Ora si profila un problema analogo per le forniture di tamponi e test sierologici. Ne accenna Fernanda Gellona (Confindustria-Dispositivi Medici), sottolineando come l’emergenza abbia mandato in tilt sia la distribuzione di presidi Covid sia la produzione di presidi non Covid. «Le mascherine in Italia le producevamo, ma la richiesta era di pagarle sempre meno, e le imprese hanno fatto le loro scelte. Sui ventilatori polmonari le multinazionali hanno dovuto rispondere alla contemporanea domanda di altri paesi. Ora arrivano le richieste di test, ma i reagenti vanno validati dalla comunità scientifica: non sono le imprese a non voler vendere, ma sono i prodotti ad essere in via di validazione. Peraltro, in alcuni casi sullo stesso prodotto si sono concentrate richieste di più attori: Consip, Regioni, ospedali e persino benefattori estemporanei. Ognuno voleva le cose per primo ed è mancato un coordinamento centro-regioni, che bisogna recuperare visto che ogni regione dice al fornitore: “devi vendere solo a me”. Per i prodotti no-Covid invece la richiesta è crollata, molti sono in difficoltà, i dipendenti in cassa integrazione e i pazienti che aspettano di essere presi in carico». Amara la considerazione di Torrisi, che ricorda gli articoli “scandalistici” dei tempi ante-epidemia in cui si confrontavano i prezzi delle siringhe tra regioni catechizzando quelle che spendevano pochi centesimi in più. «Risultato: i produttori sono andati fuori Italia a comprare i prodotti, e in molti segmenti non si trova più niente. Spendere bene in realtà è dotarsi dei prodotti migliori, e se possibile proteggere la produzione nazionale».

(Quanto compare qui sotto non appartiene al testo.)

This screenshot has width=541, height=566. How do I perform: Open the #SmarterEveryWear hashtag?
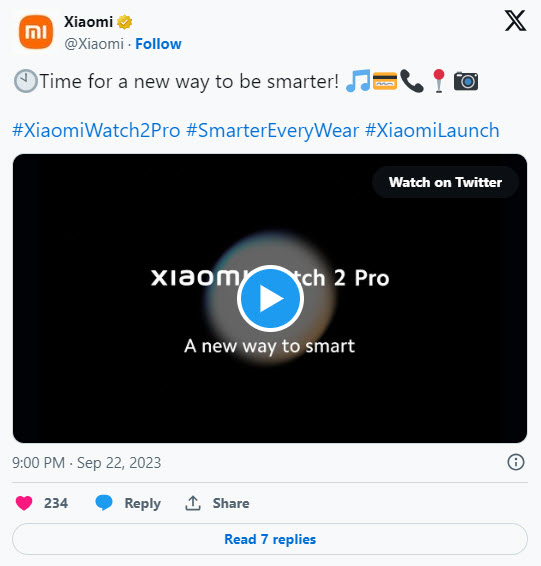pyautogui.click(x=273, y=130)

Nell’incontro è emerso l’impatto dell’epidemia anche su medici anestesisti, farmacisti ed ingegneri clinici. Per Lorenzo Leogrande (AIIC) lo sviluppo di best practice e di contatti interdisciplinari tra le figure citate ha portato allo sviluppo di nuove modalità di collaudo di dispositivi, letti di degenza, contatti internazionali, e alla consapevolezza che l’ingegnere clinico non è figura accentrabile ma deve stare in contatto con i problemi concreti dell’ospedale.
Simona Creazzola (Sifo) ha ricordato l’attivazione dell’osservatorio sulle carenze di medicinali, lo sviluppo di procedure per allestire preparazioni magistrali (alcune rivolte alle terapie Covid), e il varo con Sifap di linee guida sulla disinfezione delle mani e delle superfici; è auspicabile un crescente coinvolgimento delle farmacie di comunità nella fase di gestione dell’endemia.
Flavia Petrini, anestesista presidente Siaarti ha invece ricordato come già i letti di terapia intensiva prima dell’emergenza fossero pochi, in tutto 5.090, già per metà occupati, e come si siano dovute potenziare sia l’assistenza ai pazienti con insufficienza respiratoria grave sia quella ai pazienti sub-intensivi da ventilare con casco; i primi hanno avuto bisogno di miorilassanti e sedativi ottenuti dagli altri reparti con il risultato che questi farmaci adesso scarseggiano in tutti gli ospedali. «Per contro abbiamo resistito a un’ondata di pazienti ottenendo un tasso di sopravvivenza del 65% nelle terapie intensive: un dato elevato, a fronte di una situazione mai vista prima».